We estimate long‐term health care costs of former smokers compared with continuing and never smokers using a retrospective cohort study of HMO enrollees. Previous research on health care costs associated with former smokers has suggested that quitters may incur greater health care costs than continuing smokers, therefore, getting people to quit creates more expensive health care consumers.
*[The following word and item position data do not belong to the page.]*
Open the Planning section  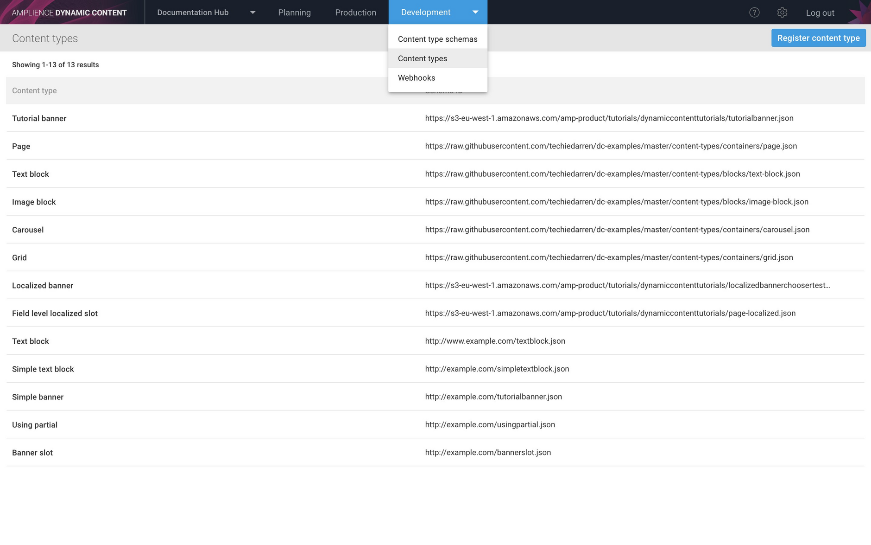tap(295, 12)
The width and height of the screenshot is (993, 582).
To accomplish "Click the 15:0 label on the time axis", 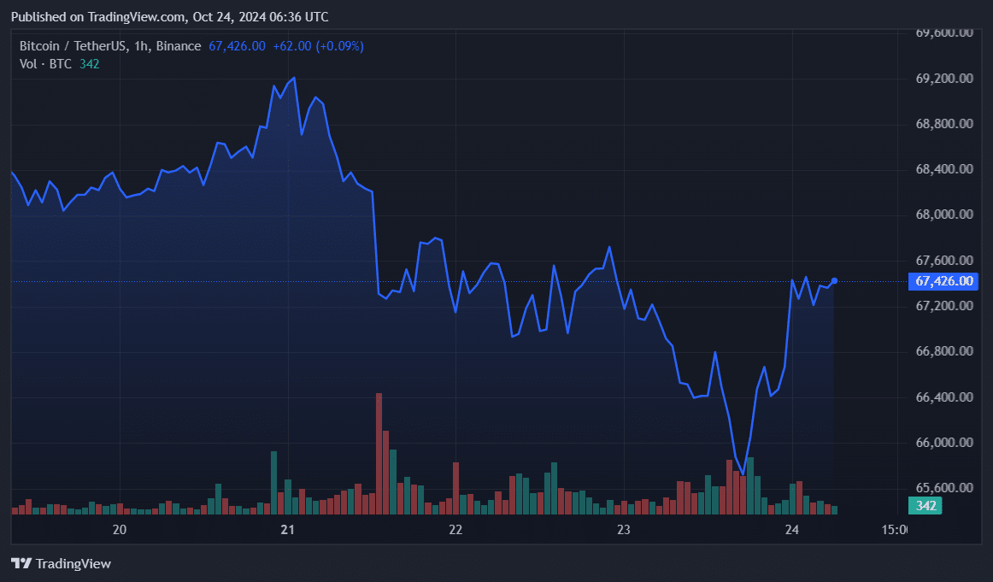I will coord(896,530).

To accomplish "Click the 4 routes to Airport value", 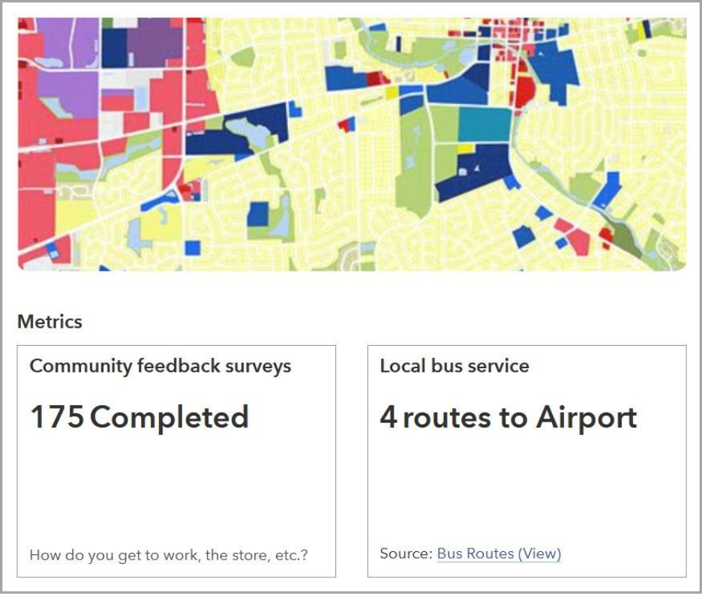I will click(x=508, y=417).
We studied the trend in cost for former smokers over seven years after they quit to assess how the cessation experience impacts total health care cost.
Group Health Cooperative (GHC), a nonprofit mixed model health maintenance organization in western Washington state.
Retrospective cohort study using automated and primary data collected through telephone interviews.
We find that former smokers' costs are significantly greater (<.05) in the year immediately following cessation relative to continuing smokers, but former smokers' costs fall in year two. This decrease maintains throughout the six‐year follow‐up period. Although former smokers cost more than continuing smokers in the year after cessation, this increase appears to be transient. Long‐term costs for former smokers are not statistically different from those of continuing smokers and cumulative health care expenses are lower by the seventh year postquit. Our evidence suggests that smoking cessation does not increase long‐term heath care costs.
Health care costs among former smokers increase relative to continuing smokers in the year after cessation but fall to a level that is statistically indistinguishable in the second year postquit. Any net increase in costs among former smokers relative to continuing smokers appears compensated for within two years post‐quit and is maintained for at least six years after cessation.